Amanda Marcotte also decided to take a poke at me, for which I’m grateful, since she thereby called my attention to a very interesting article in Marie Claire magazine:
As Amanda Clark, 33, a caterer from Boston, walked down the aisle toward her fiancé, wearing a $15,000 gown and a 7-carat ring, she felt nothing but dread. I don’t want to go through with this, she thought, with each step toward the altar. . . .
After five years and two kids, Clark got divorced and, because the article is from a women’s magazine, you know that this anecdote must be part of a trend to be demonstrated by social-science statistics:
Clark is hardly the first woman to say “I do” when her heart wasn’t in it. According to recent research conducted by Jennifer Gauvain, a therapist in Denver, 30 percent of now-divorced women say they knew in their gut they were making a mistake as they walked down the aisle — and kept walking anyway.
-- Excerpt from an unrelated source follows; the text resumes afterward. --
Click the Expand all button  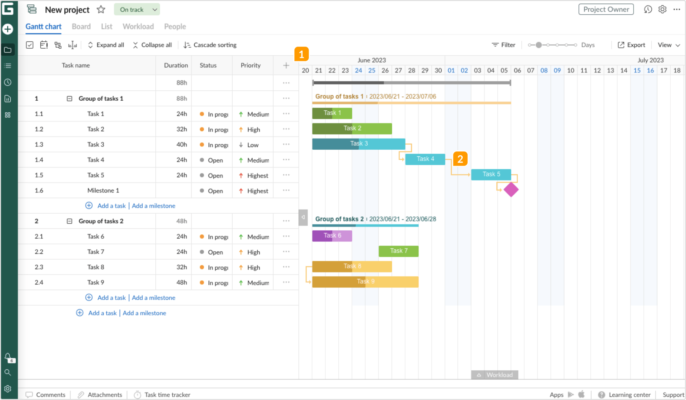click(106, 45)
Only a handful backed out. The obvious question: If you know you’re marrying the wrong guy, why do it?
Note the unspoken premise: If your marriage fails, it is because you married “the wrong guy.” There is nothing wrong with you — no, you merely made a bad choice. And, remembering that this article comes from a women’s magazine, you should blame society for your mistake:
“Women are raised with an unrealistic impression of what love is supposed to look like,” says Gauvain. “Girls read fairy tales where the woman gets saved by the prince, and when they’re older, the same message is enforced through romantic comedies where love always prevails, despite impossible scenarios. So women learn that love can always work, even when it’s unhealthy.”
This is Therapeutic Morality, the triumph of the Virtuous Self: Whatever your problems are, there is a ready-made excuse that releases you from any obligation to take responsibility for your failures.
Under no circumstance should anyone be expected to believe that their misfortunes have any meaning other than to prove that they are helpless victims of forces beyond their control: “Mommy gave me fairy-tale books when I was a child — I’m a victim!”
Let us stipulate that, in the grand scheme of things, people who can afford to spend $15,000 on a wedding gown don’t have much claim to victimhood. And a 7-carat diamond ring ain’t cheap, either.
People who expect other people to bring happiness into their lives are, in effect, externalizing responsibility for their own moods and emotions.
Happiness is a very subjective thing, and is in some sense a choice. There are some people who, when life gives them lemons, always decide to make lemonade. There are other people who, when life gives them lemons, spend the rest of their lives whining because they really wanted apples.
Sooner or later, if you want to be happy, you must acknowledge that no one else is to blame for the seemingly unfair disappointments of your life, which usually aren’t as unfair as they seem.
Amanda Clark got a $15,000 gown and a 7-carat ring, and she still wasn’t happy, so whose fault is that?
Was it really the fault of her husband being the Wrong Guy? To believe that, you must believe that somewhere out there is the Right Guy, ready and eager to wed Amanda Clark, except for the fact that she goofed up and married the Wrong Guy. But shouldn’t we at least consider the alternative hypothesis, that Amanda Clark was to some extent responsible for the failure of her own marriage? Isn’t it possible that she was the Wrong Woman?
Start asking questions like that and pretty soon you’ll be on the receiving end of the kind of treatment I get from Little Miss Attila and Amanda Marcotte.
Women are mean to me, because I have too much fun.